Chère cousine, tu m'écris de ta région de froidure, pour me dire que tu penses à ton île. Tu rêves aux premiers letchis, que tu n'écris pas "leetchis", et à nos Noël d'enfants, dans la chaleur de décembre. Tu me dis que tu mets le chauffage au maximum. Que c'est beau, quand même, les lumières de l'hiver dans ta ville de l'autre côté de la mer. Et tu te moques un peu en me demandant si de mon côté, je lance la climatisation pour dormir. Je veux bien t'avouer mon crime, belle et tendre cousine : oui, j'allume la clim pour la nuit, quand Morphée, en sueur, tente de m'appeler. Et je fais de même dans ma voiture, quand je m'aventure dans nos embouteillages saturés de gaz carbonique.
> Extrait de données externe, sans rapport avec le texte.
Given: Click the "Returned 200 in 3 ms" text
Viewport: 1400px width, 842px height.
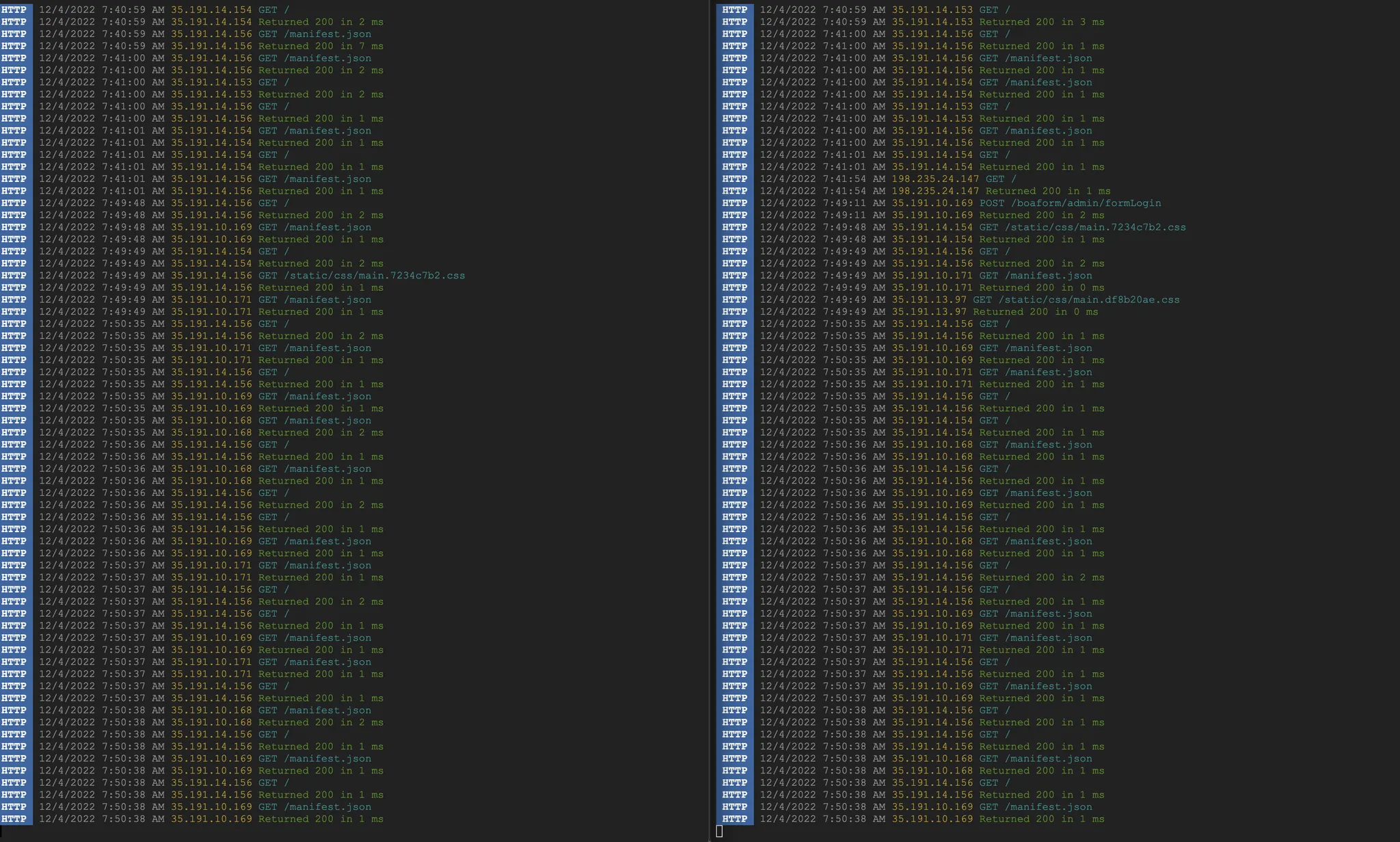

Nous ne sommes pas responsables, ici, à la Réunion. Sais-tu que, tandis que M.Vergès se rend à Copenhague pour assister au sommet qui décidera, dit-on, de l'avenir de notre vieux monde malade, 1% seulement de notre électricité provient d'énergie propre ? Tandis que fleurissent sur nos toits les panneaux solaires, que nos élus subventionnent les chauffe-eau nourris par l'ardeur d'Hélios, nos centrales électriques tournent à plein, des centrales thermiques, alimentées en charbon et en bagasse. M.Vergès a proclamé l'indépendance énergétique de la Réunion pour 2025. Beau et noble projet. Mais le tram-train qui lui tient tant à coeur, sais-tu seulement qu'il fonctionnera au charbon ? Oui, comme les locomotives d'antan. Le tram sera électrique, mais l'électricité sera produite par ces mêmes centrales à énergies fossiles. De même que les voitures électriques dont se vante la mairie de la Possession... Quant au réseau de bus en site propre dont rêve M.Virapoullé, pour le simple plaisir de ne pas être d'accord avec son vieil ennemi, il engloutirait du pétrole comme un ogre aime à dévorer des enfants.
Te souviens-tu, ma cousine aimée, de nos ris enfantins, dans cette case tomi de la Saline ? Seul le vent marin rafraîchissait nos nuits, et l'hiver, nous nous faisions couvertures de nos corps innocents. Quelques voitures passaient dans les chemins de sable. Des grosses clims bourdonnaient sur les murs des bâtis blancs des administrations. Nous étions loin de penser, alors, que le chaud et le froid seraient un jour au coeur de la survie du monde.
Pour l'heure, c'est la chaleur de ton île qui te manque. Et moi, dans mes nuits bercées de fraîcheur artificielle, l'absence de ton sourire m'est si cruelle que mes rêves m'emportent auprès de toi. Je t'enverrai des letchis pour Noël. N'attrape pas froid au coeur.